### Records for this exercise
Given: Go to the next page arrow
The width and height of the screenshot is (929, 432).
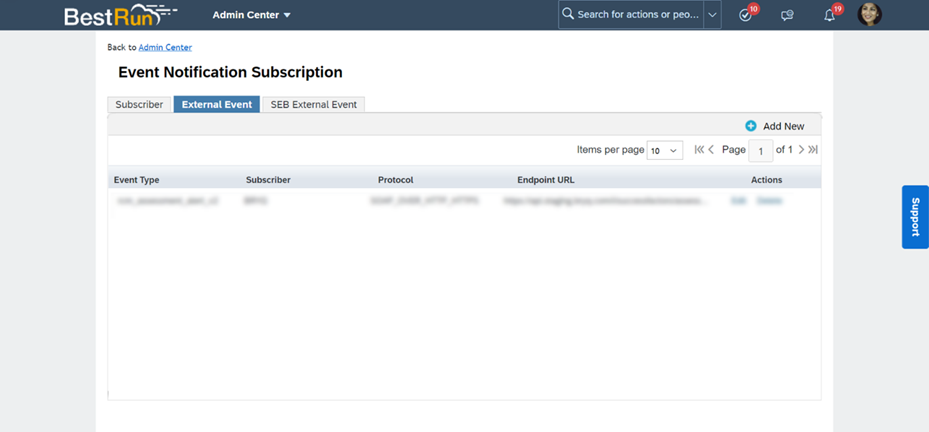Looking at the screenshot, I should pyautogui.click(x=801, y=150).
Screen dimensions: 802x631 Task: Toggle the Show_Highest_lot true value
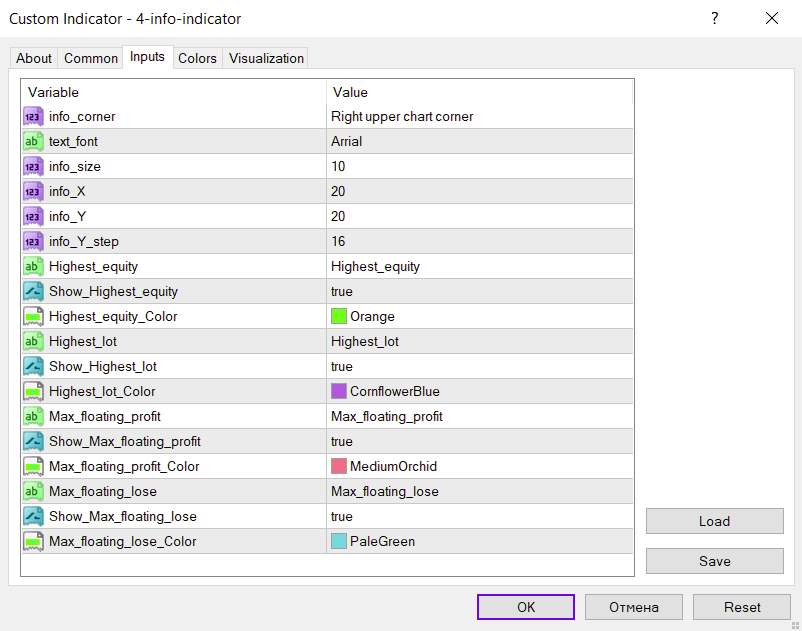click(x=480, y=366)
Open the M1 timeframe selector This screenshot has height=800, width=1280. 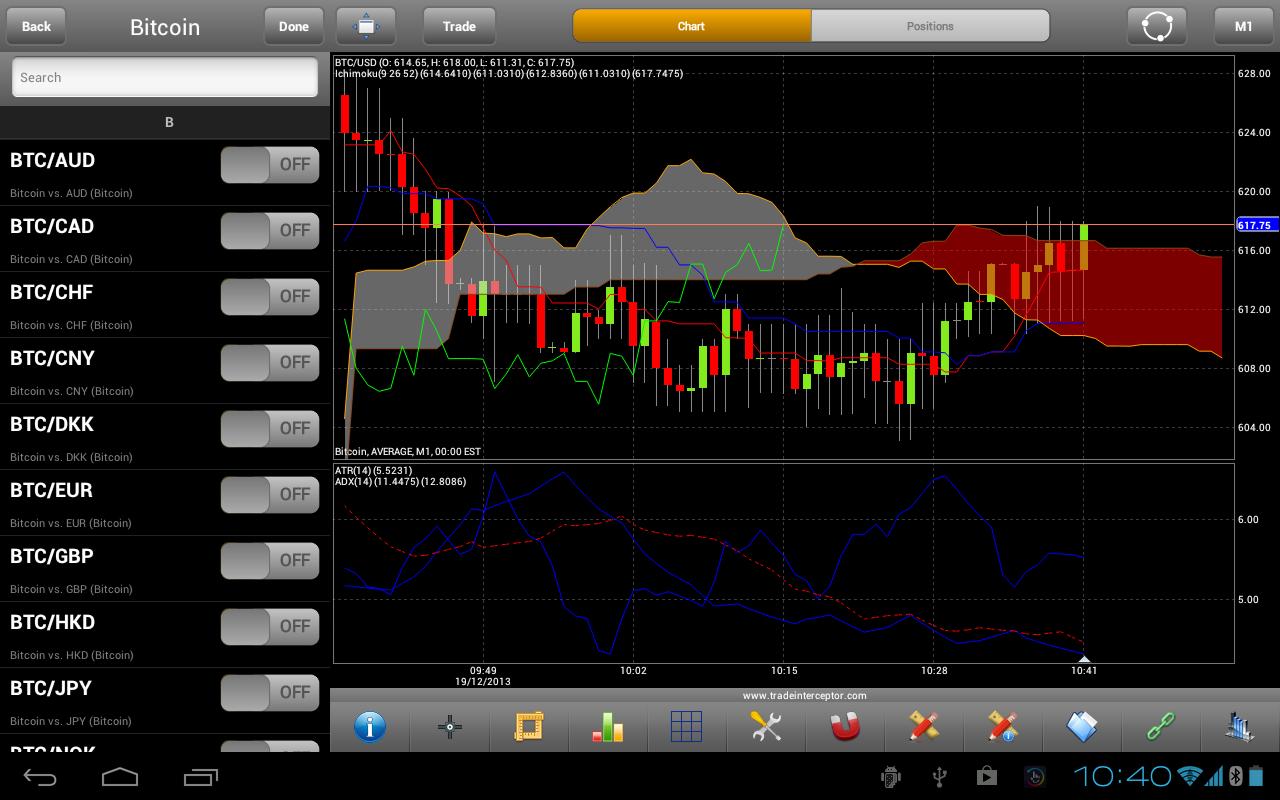click(1243, 26)
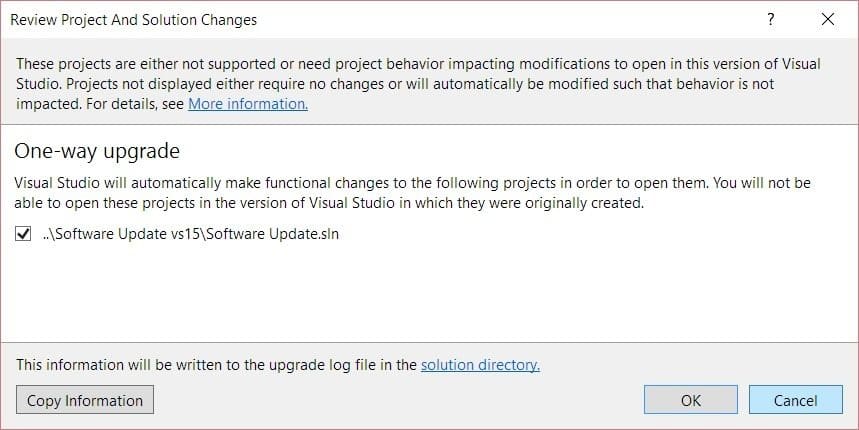Cancel the one-way upgrade

(x=795, y=400)
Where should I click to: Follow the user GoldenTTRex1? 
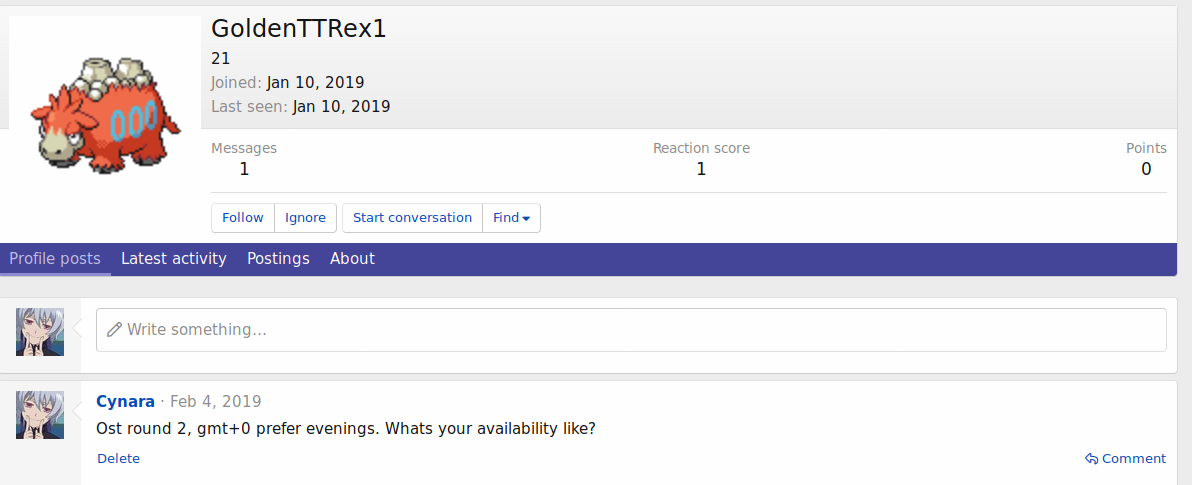(243, 218)
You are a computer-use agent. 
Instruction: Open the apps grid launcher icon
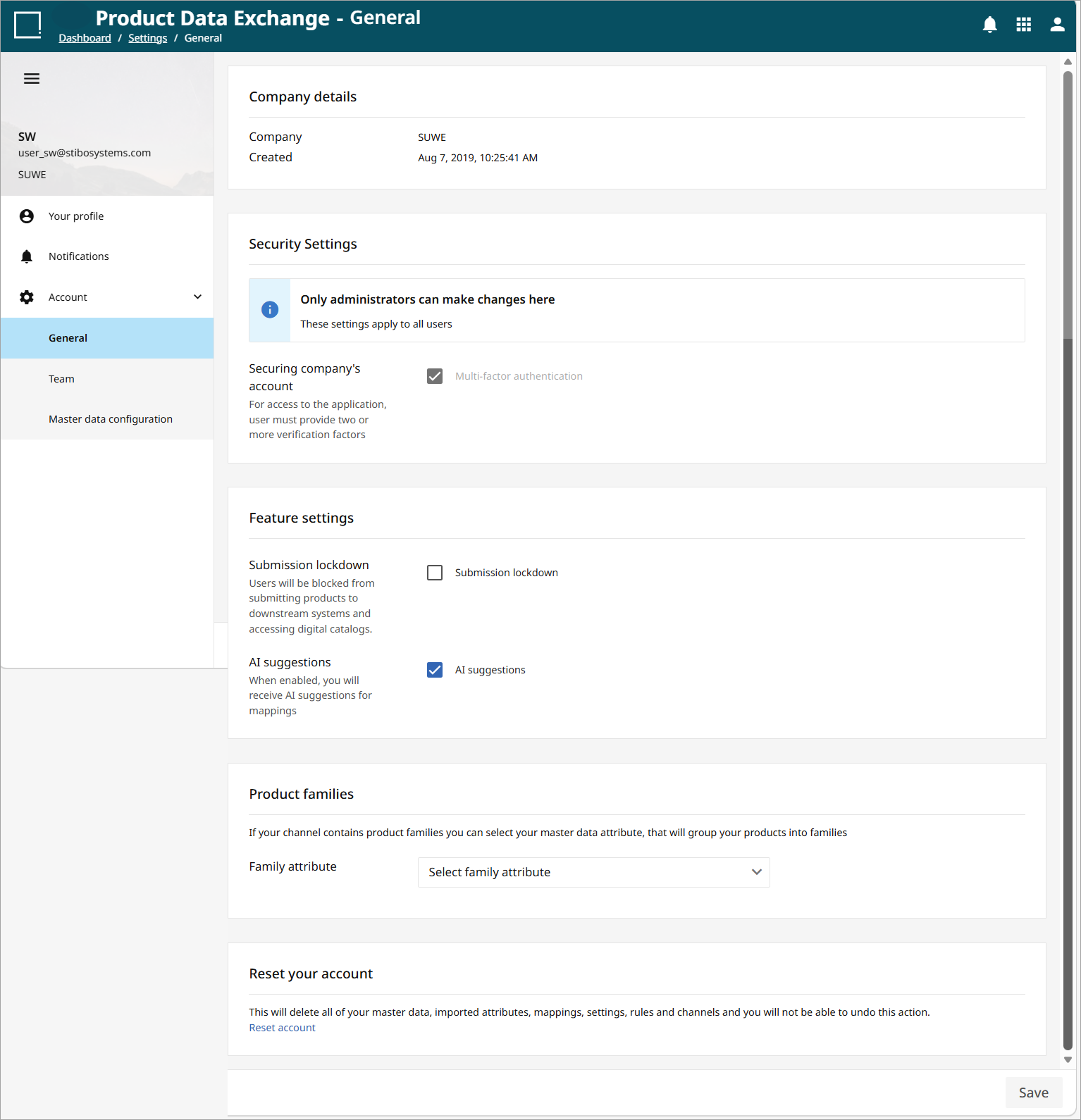(1023, 25)
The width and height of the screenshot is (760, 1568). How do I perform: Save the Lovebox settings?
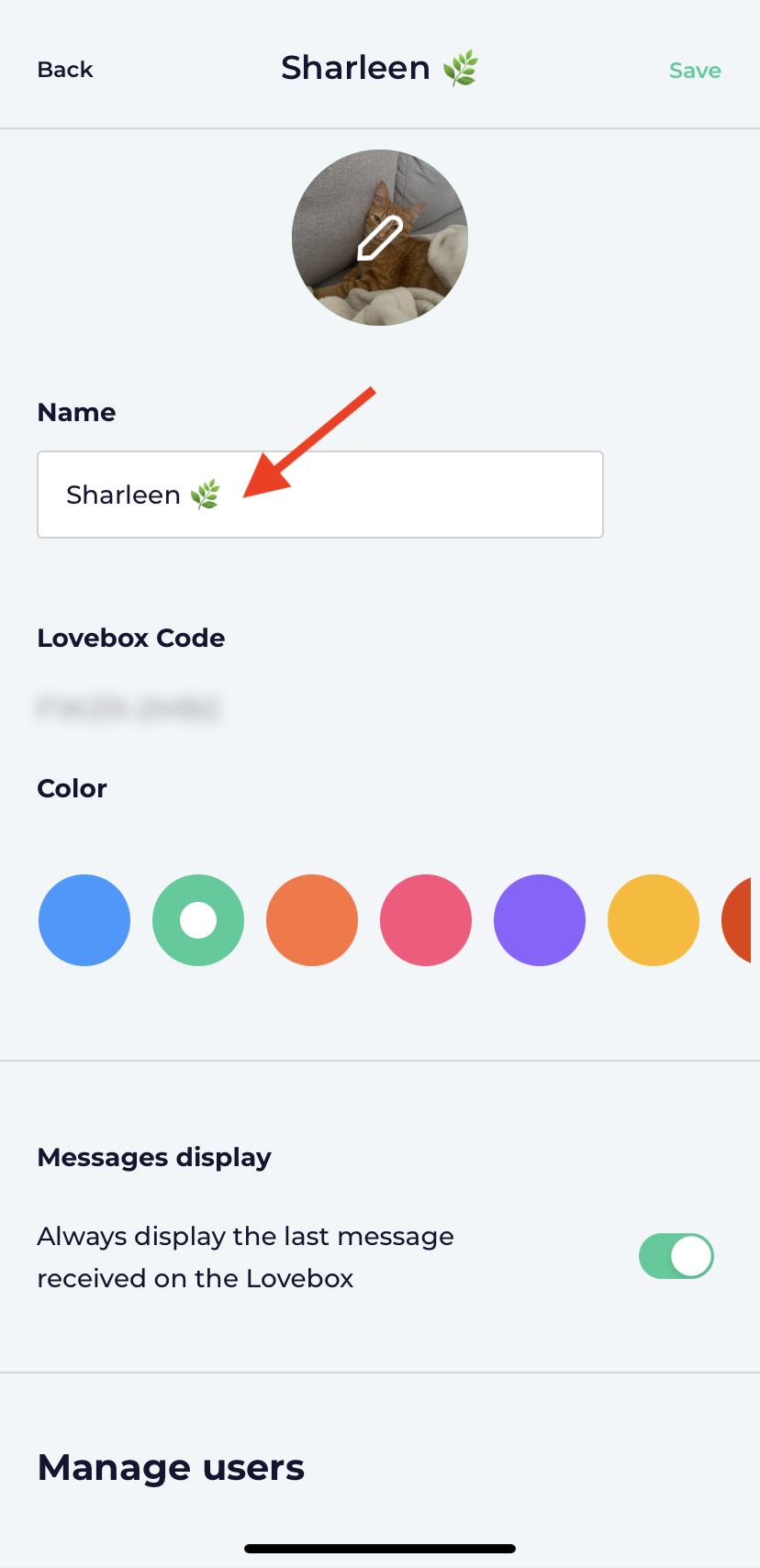tap(695, 71)
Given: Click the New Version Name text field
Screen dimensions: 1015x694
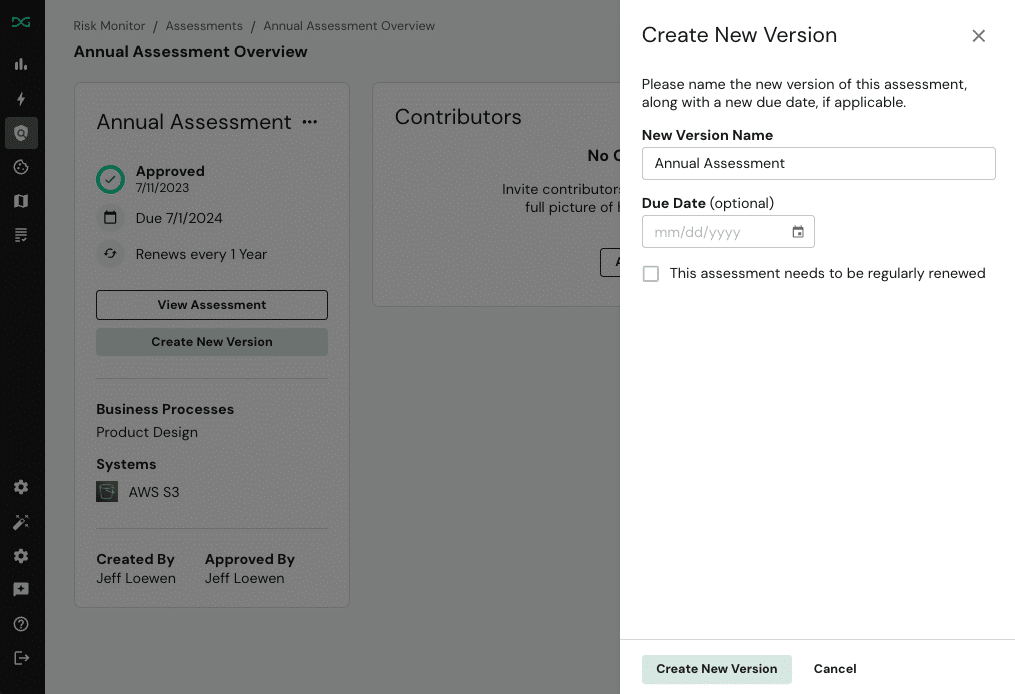Looking at the screenshot, I should (818, 164).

### Prompt
Put the lines of the entries above into a JSON list of strings, one string per line and no blank lines, starting at the line that contains "Given: Click the New Version Name text field" and stopping at the end of the entries. Leave the pictures out of the list.

### Exercise answer
[
  "Given: Click the New Version Name text field",
  "Screen dimensions: 1015x694",
  "Looking at the screenshot, I should (818, 164)."
]